# WHAT TO PRODUCE
A picture-free, exact transcript of the entries below is required.

Dataset items
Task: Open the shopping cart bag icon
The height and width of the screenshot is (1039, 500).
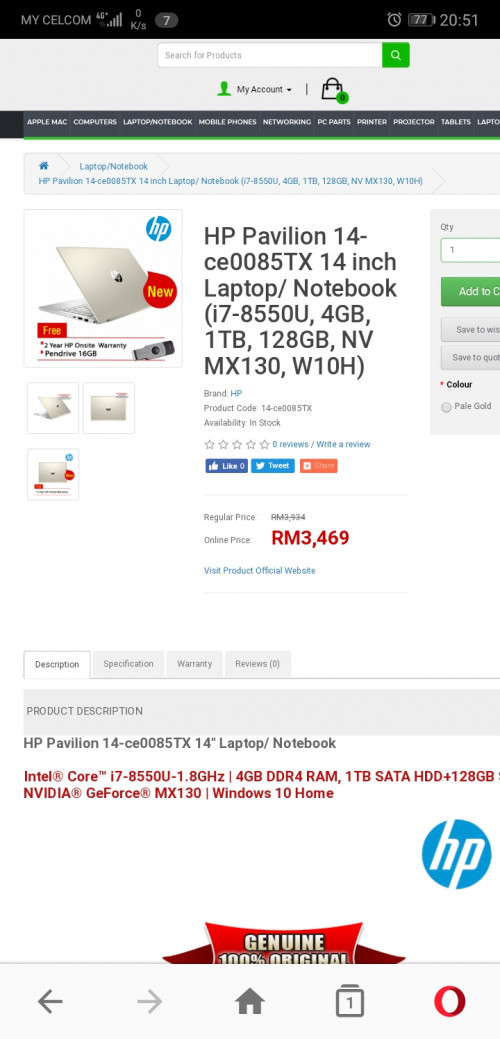Action: (332, 89)
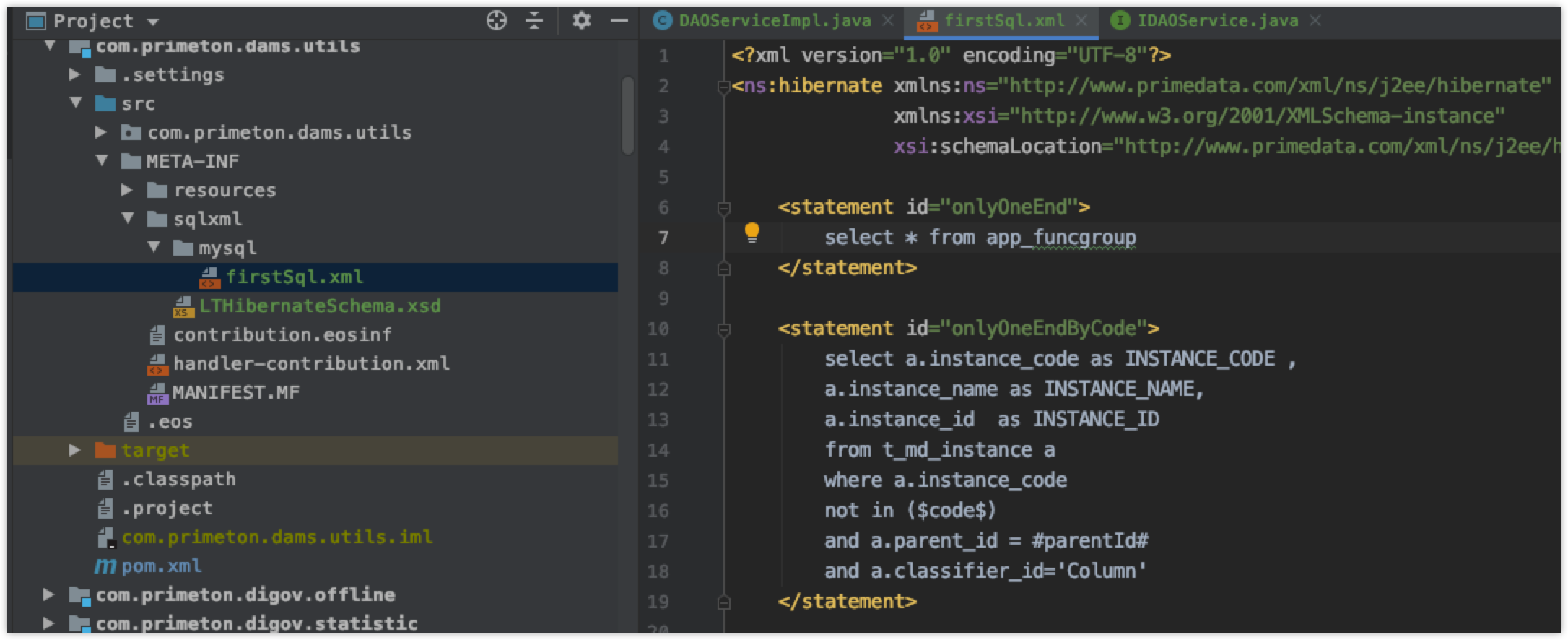Switch to the DAOServiceImpl.java tab
This screenshot has height=640, width=1568.
(774, 21)
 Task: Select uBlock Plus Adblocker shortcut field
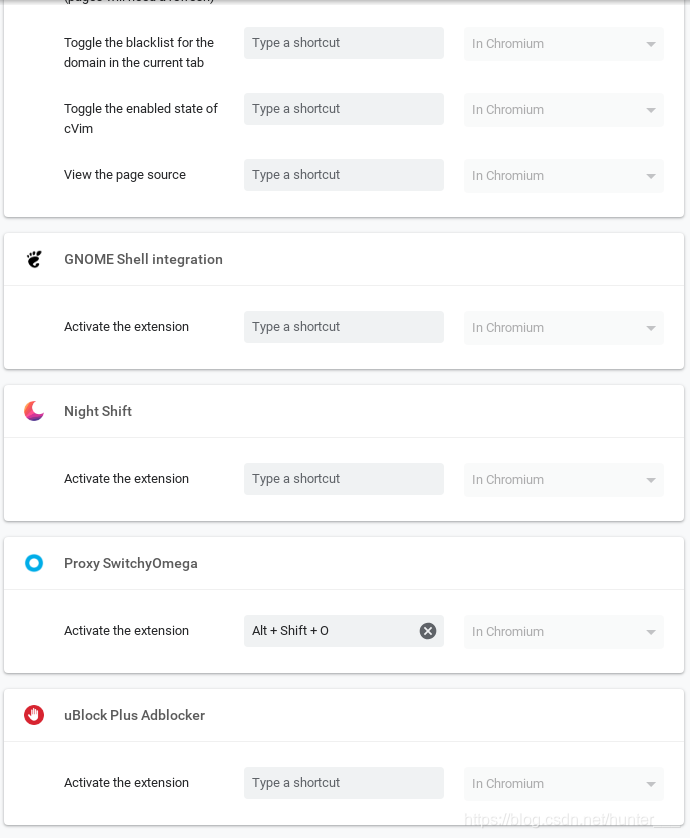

# ANSWER BOX
Task: Open the shopping cart bag icon
The height and width of the screenshot is (1039, 500).
Action: (332, 89)
Switch to the DAOServiceImpl.java tab
This screenshot has height=640, width=1568.
(774, 21)
 Task: Select uBlock Plus Adblocker shortcut field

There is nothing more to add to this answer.